Hakikaten farklıdır.
Güçlüdür.
Biraz
çaba gösterir.
Uçabileceğini
anlar.
Hemen
yüksek bir yere çıkar.
Bir
iki denemeden sonra kanatları kendisini taşımaya başlar.
Yükseklere
doğru çıkıp, gökyüzünde süzülür.
Kartal
asli vatanına, yeteneklerinden tam mânâsıyla istifade edebileceği ve
gelecekteki evlâtlarını istifade ettirebileceği özgür alanına aittir artık.
Kabiliyetlerinin anavatanındadır.”
Hikâye
bu.
Bilmem, “plandemi” ortamında kapalı tutulan okulların
açıldığı bu güzel günde, bir şeyler anlatır mı?
Desem
ki,
Müfredatımız,
kartalı tavuk kümesine hapsetmeye ayarlıdır.
İnsanımızı, tarihinden, kimliğinden, değerlerinden büyük
ölçüde kopuk bir şekilde, küresel sistemin birer ‘neferi’ olmaya
hazırlamaktadır.
İşte…
Osmanlı
Enderun mekteplerinde yazılı olduğu söylenen, “Burada hiçbir balık uçmaya, hiçbir kuş yüzmeye zorlanmaz!” cümlesi
de, olması gerekene işaret etmektedir.
Bugün
öğretmeninden, muallim ve muallimesine kadar birçok “eğitimci” karşılarına
gelen öğrencinin kendilerine anlamsız gözlerle bakmasından şikayet etmektedir.
Çocuklarımızı
teslim ettiğimiz öğretmenimiz, kendisini muallim ya da muallime olarak
nitelendiremiyorsa ve teslim aldığı çocuklarımıza da “talebe” yani “talip eden”

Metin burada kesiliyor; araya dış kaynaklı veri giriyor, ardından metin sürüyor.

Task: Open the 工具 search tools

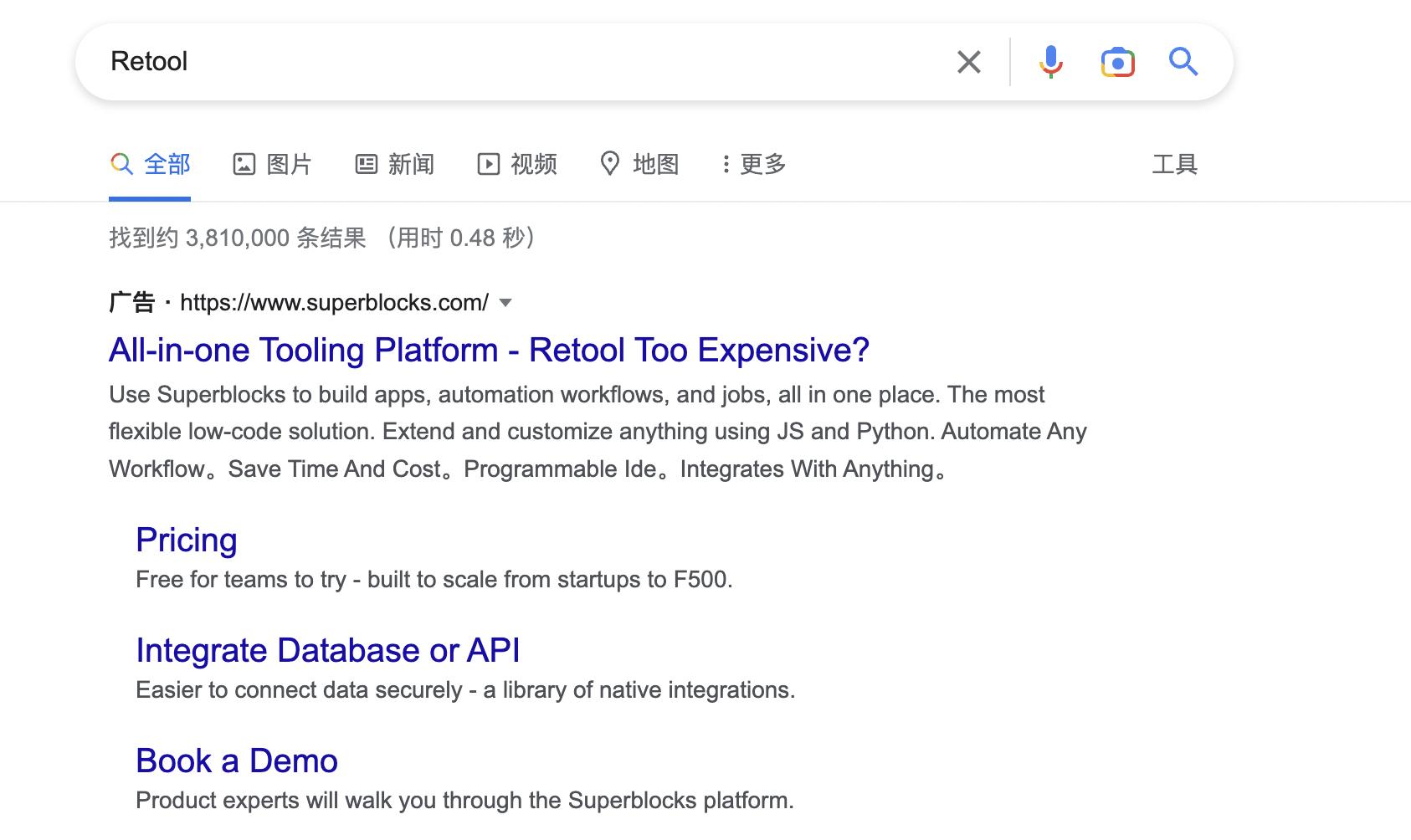Action: click(x=1174, y=164)
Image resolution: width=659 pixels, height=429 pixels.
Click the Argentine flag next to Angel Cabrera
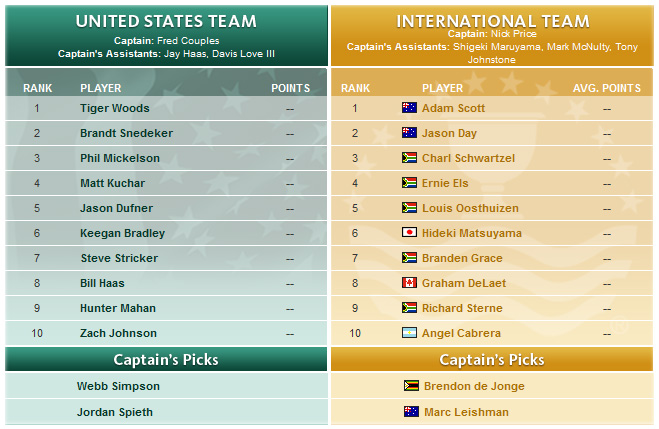click(x=409, y=333)
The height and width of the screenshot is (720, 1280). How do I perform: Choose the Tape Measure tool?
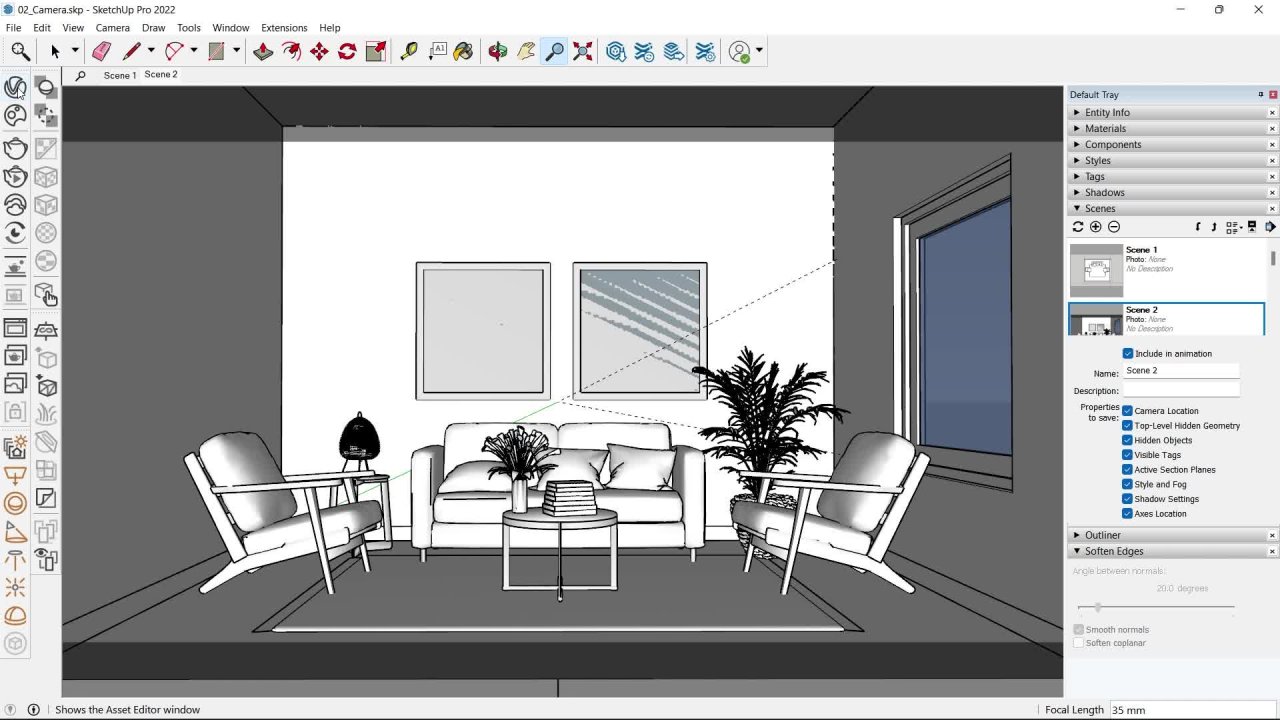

demiyor da, “öğrenci” diyorsa…
“Maarif”i
ve “marifet”i bir kenara
bırakmışsak…
Kendimizi, “Arif
olan andırsıtant” sululuğunda boğmuşsak…
Bambaşka
bir medeniyet ikliminin evlâtları olma iddiamızı tekzip edercesine, mevcudu “daha çok bina” ile
devam ettirmekten başka çok da bir şey yapmamışsak.
Eğitimde
“tektipçiliği” aşamamışsak…
“Fullbright”
zihniyetini, bütün şubeleriyle kaldırıp
atamamışsak…
Piyasadaki
yatırımcı, “işe yarayacak eleman”,
koca koca isimli okullardan süslü püslü diplomalar alan “üniversite mezunu” ise kendisine iş verecek bir yatırımcı
arıyorsa…
Bir
vakitlerin “Enver Usta” ya da “Hayat Akademisi” mezunlarının, o
güzelim ustaların, kalfaların el becerilerini mumla arar hale gelmişsek…
Bırakın
uzak tarihimizi, en yakın tarihimizin bile birçok kıymetinden habersiz nesiller
yetiştiriyorsak…
“Necip Fazıl kimdir?”
diye sorduğumuzda, en azından “Bir
Şairdir” karşılığını almakta bile güçlük çekiyorsak…
Cemil
Meriçleri, Nurettin Topçuları, Fuat Sezginleri, Ali Fuat Başgilleri “hiç duymamış” gençlerle, hatta yüksek
lisans aşamasında olan gençlerle karşılaşıyorsak…
Hatta
ve hatta, öğretmenlerle, gazetecilerle bile karşılaşıyorsak!..
Ve…
Konuya
dair her konuşmamızda, “Eğitim
alanındaki büyük sıkıntılarımızı
aşamazsak, geleceğe güvenle bakamayız!” muhtevalı cümleler kuruyorsak…
Sürekli
olarak “eğitim reformlarından” bahsediyorsak…
Hayallerimizi
bile, “reform” gibi kaynağı ve
işlevi belli bir kelimeyle izah
etmek durumundaysak…
Mevcut
müfredatımızın bir büyük ülkenin aydınlık geleceğini inşa etme noktasında çok
yetersiz olduğunu, hatta “zararlı” olduğunu kahir ekseriyetle kabul ediyorsak…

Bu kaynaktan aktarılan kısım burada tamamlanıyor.